Missed Lesions: Total 11 lesions were missed on DWI including 1 HCC, 3 Mets, 5 Simple cysts, and 2 Dysplastic nodules. This could be due to their location in left lobe or subdiaphragmatic region because of distortion artifacts and most of them were smaller than 1cm. 2 dysplastic nodules were isointense and could not be visualized. These findings are comparable to Kim et al11, D J Kim et al12.
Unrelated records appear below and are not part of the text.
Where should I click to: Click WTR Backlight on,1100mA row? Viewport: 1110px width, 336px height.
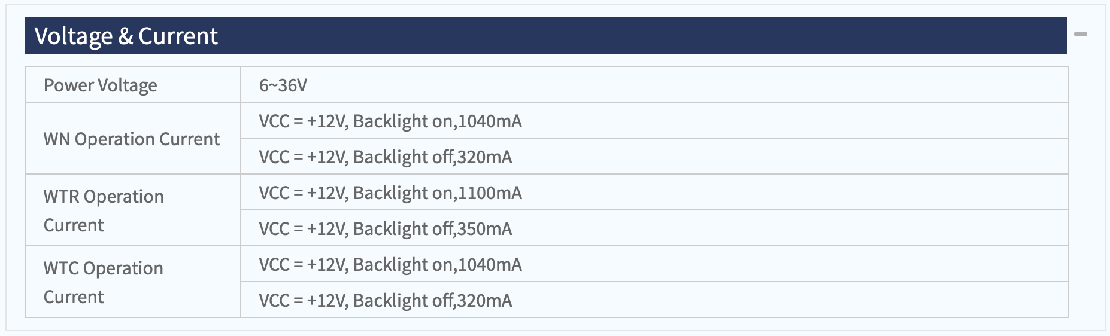[654, 193]
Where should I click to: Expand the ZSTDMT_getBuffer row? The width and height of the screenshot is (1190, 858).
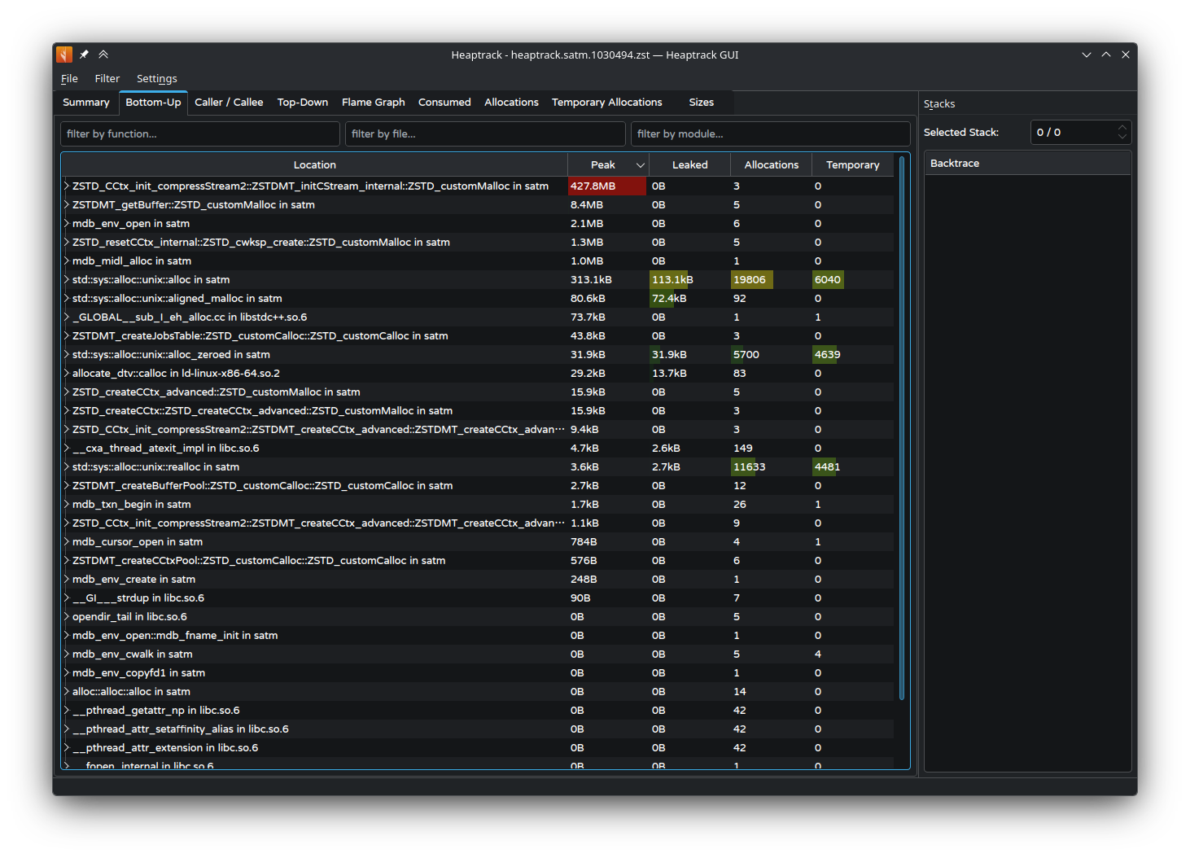tap(67, 204)
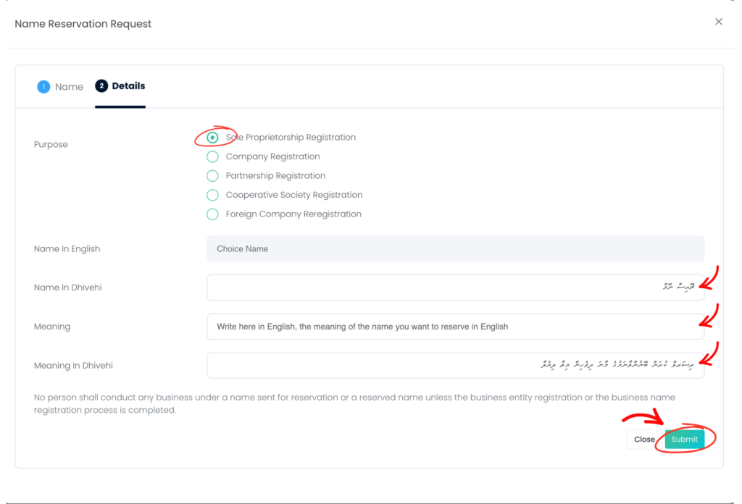Click the Close button beside Submit
The image size is (742, 504).
tap(644, 440)
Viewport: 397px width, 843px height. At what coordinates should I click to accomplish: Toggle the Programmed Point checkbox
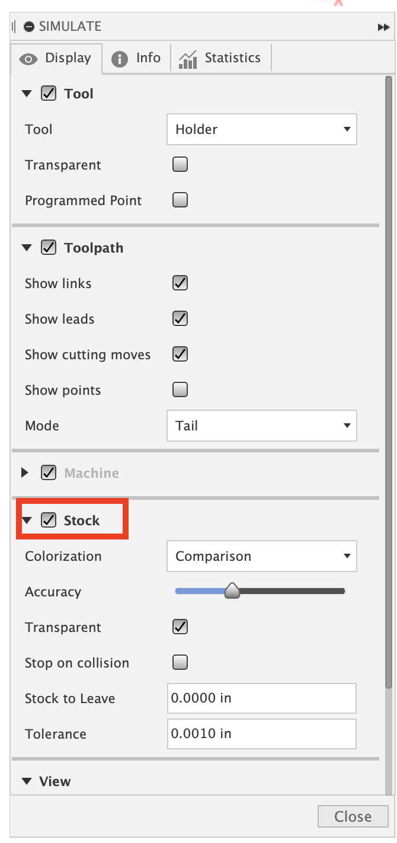(x=180, y=200)
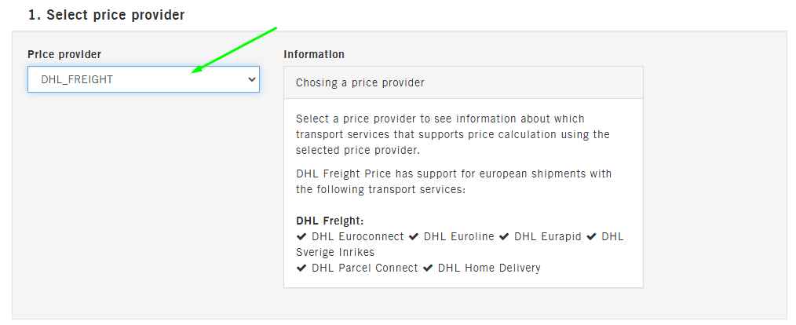Click the green arrow annotation
The image size is (796, 325).
(235, 50)
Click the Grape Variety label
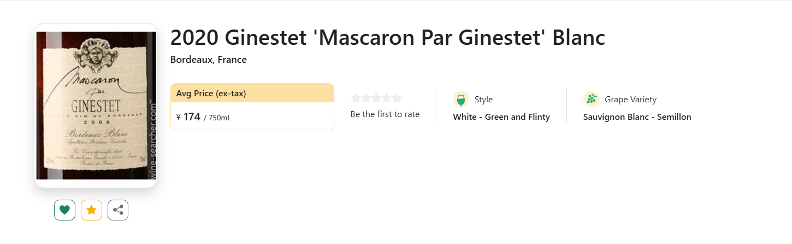792x244 pixels. (630, 100)
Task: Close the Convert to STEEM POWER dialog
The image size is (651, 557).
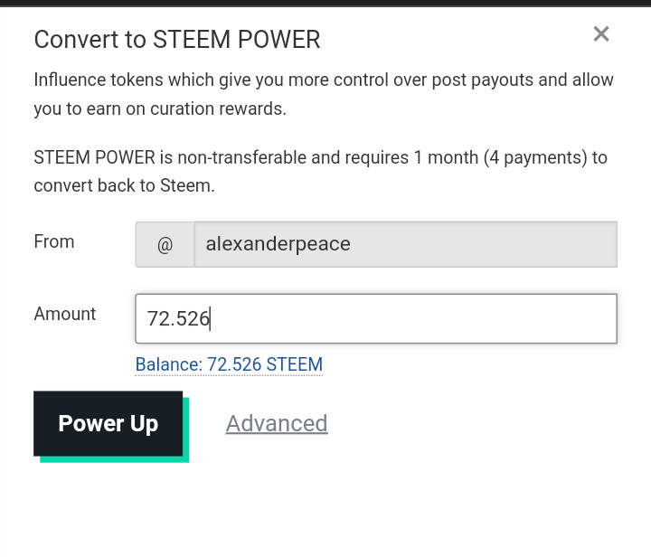Action: [601, 34]
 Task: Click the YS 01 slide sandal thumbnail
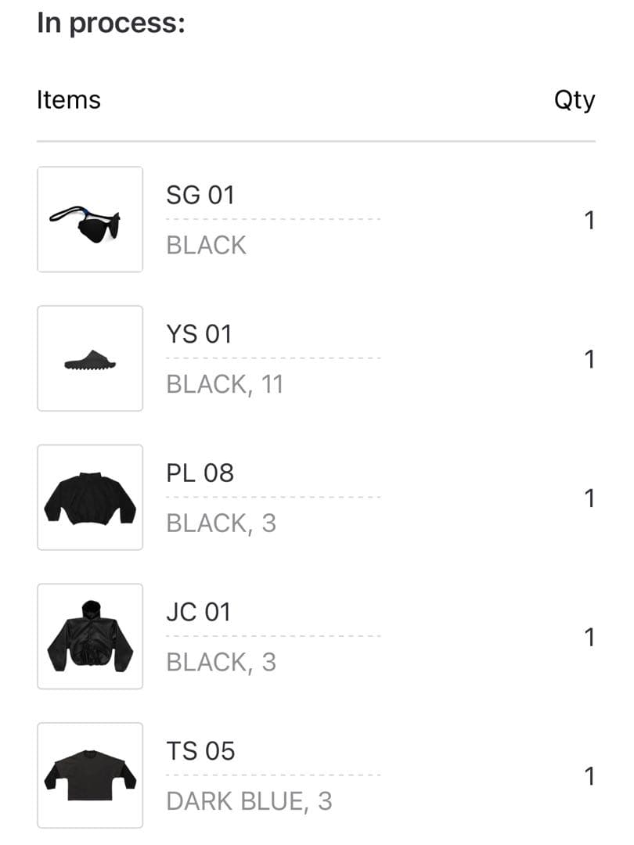click(89, 358)
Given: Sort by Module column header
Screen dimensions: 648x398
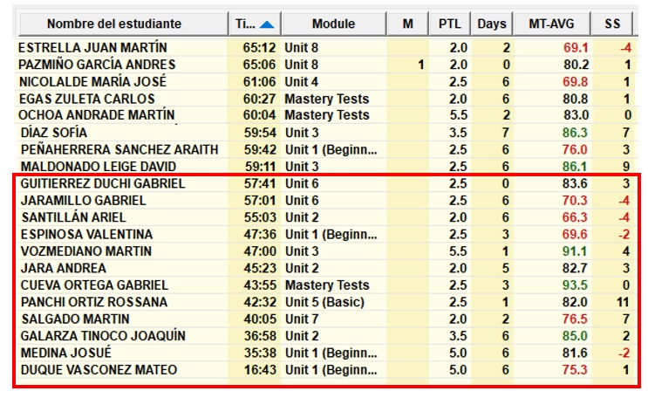Looking at the screenshot, I should pyautogui.click(x=333, y=24).
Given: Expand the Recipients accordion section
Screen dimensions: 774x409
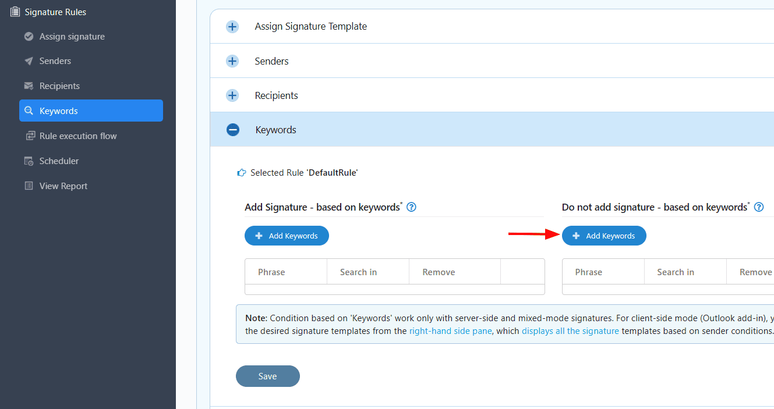Looking at the screenshot, I should click(232, 95).
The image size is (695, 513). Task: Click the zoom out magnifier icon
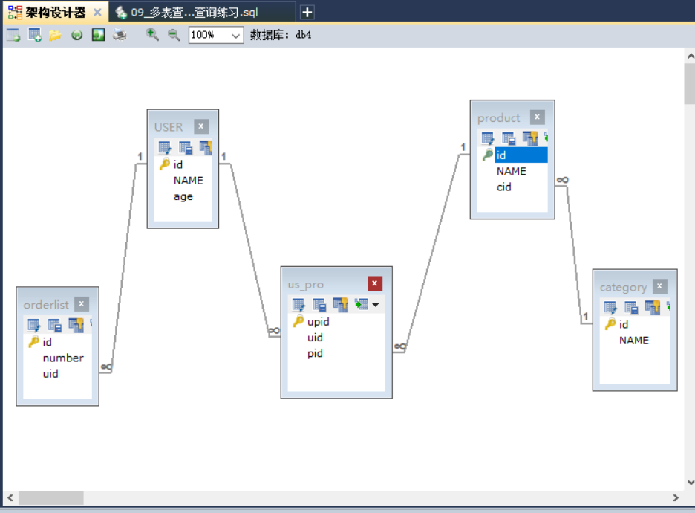pyautogui.click(x=174, y=35)
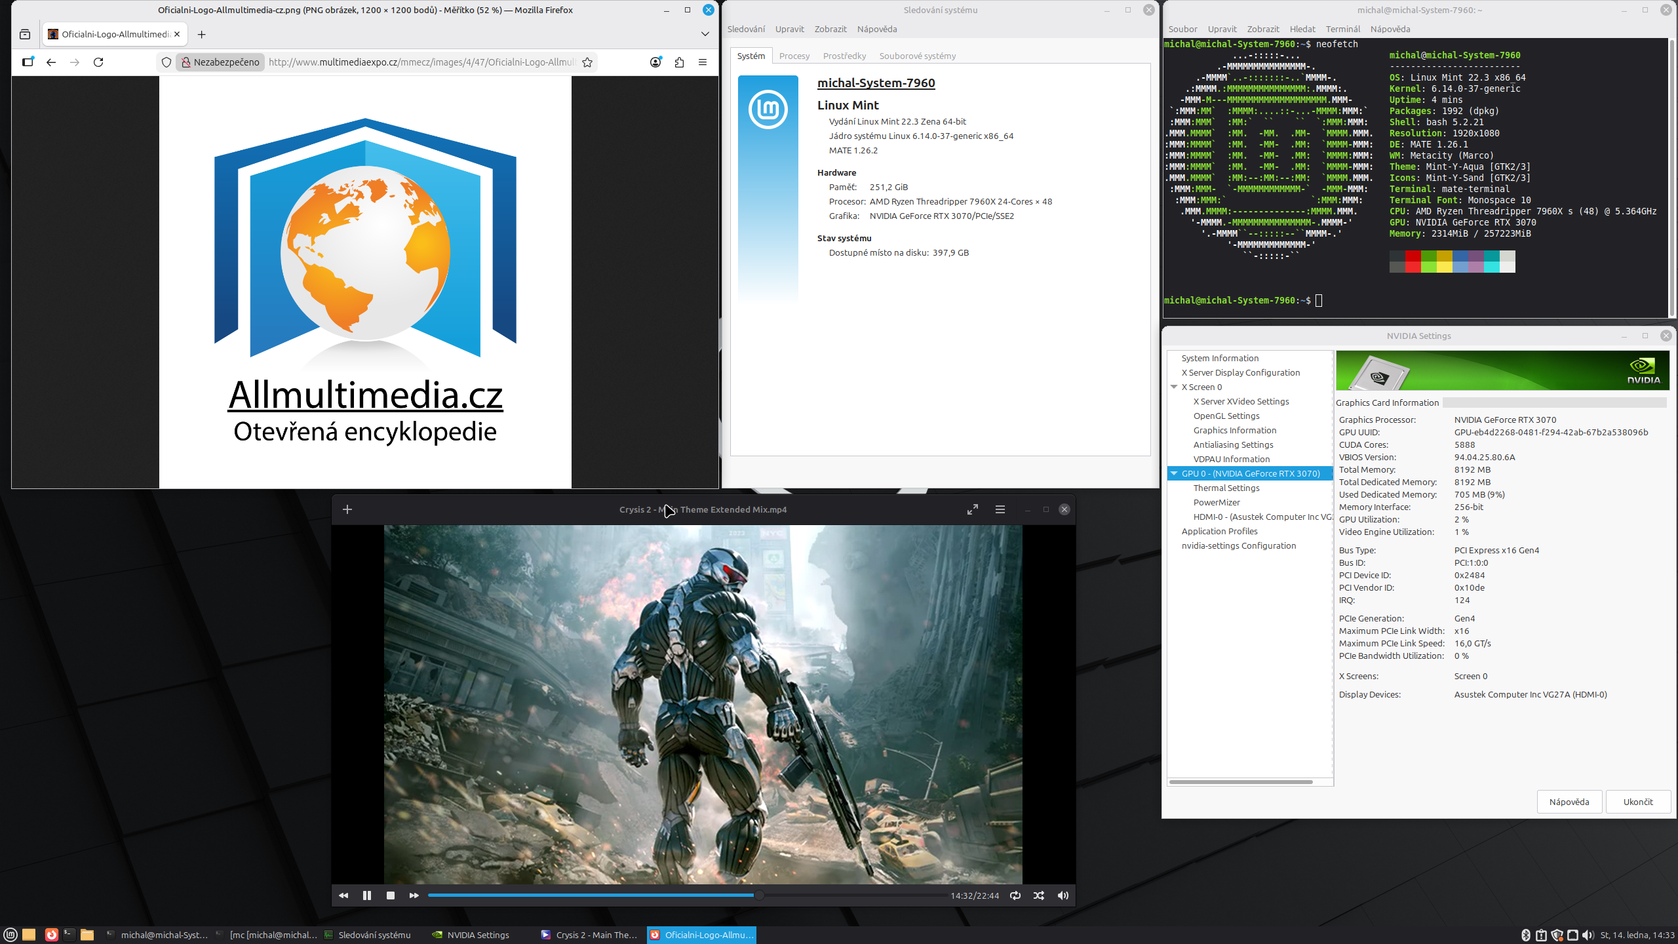Add media with the player plus icon
1678x944 pixels.
tap(347, 509)
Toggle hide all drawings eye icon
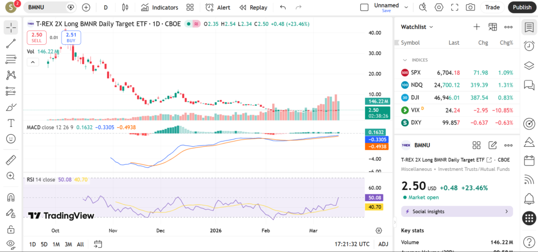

Lesions detection rate stratified by size: The detection rate was stratified according to the lesion size. In lesion less than 2 cm range, DWI detected 57 of 68 (83.82%) lesions whereas T2WI detected 28 of 68(41.17%) lesions. There was significant difference only for detection of FLLs with the diameter of less than 2 cm (p<0.001). No significant difference between DWI and T2WI for detection of FLLs more than >2 cm in size. Parikh et al5 study showed that DW MR imaging significantly improved detection of small malignant lesions less than 2 cm when compared with breath hold T2-weighted imaging (78.5% vs.45.8%, P<.001). Several publications have reported the use of DW MR imaging for liver lesion detection.5 Few of these studies have compared DW MR imaging and T2-weighted imaging in terms of lesion detection, generally showing improved detection with DW MR imaging, in terms of image quality, findings showed comparable image quality with that of DW MR imaging by using low b values.13

 

CONCLUSION

DWI was associated with significantly higher detection rate of all FLLs when compared to T2WI (p<0.001). DWI significantly improved the detection of FLLs when compared to T2WI. DWI was significantly better than T2W imaging in terms of detection for both lobes RL-99.3% Vs 83.92%, LL-91.87% Vs 86.18% respectively (p-value 0.0003). There is significance by using Fisher’s exact test i.e. there is association between location and detection by DWI. By using 2 sample proportions test i.e. there is significant difference between T2WI and DWI for detection of malignant lesions. There was no difference determined between the use of T2 weighted imaging and DWI for the detection of benign hepatic lesions in our study. There was significant difference only for detection of FLLs with the diameter of less than 2 cm (p<0.001). No significant difference between DWI and T2WI for FLLs more than >2 cm.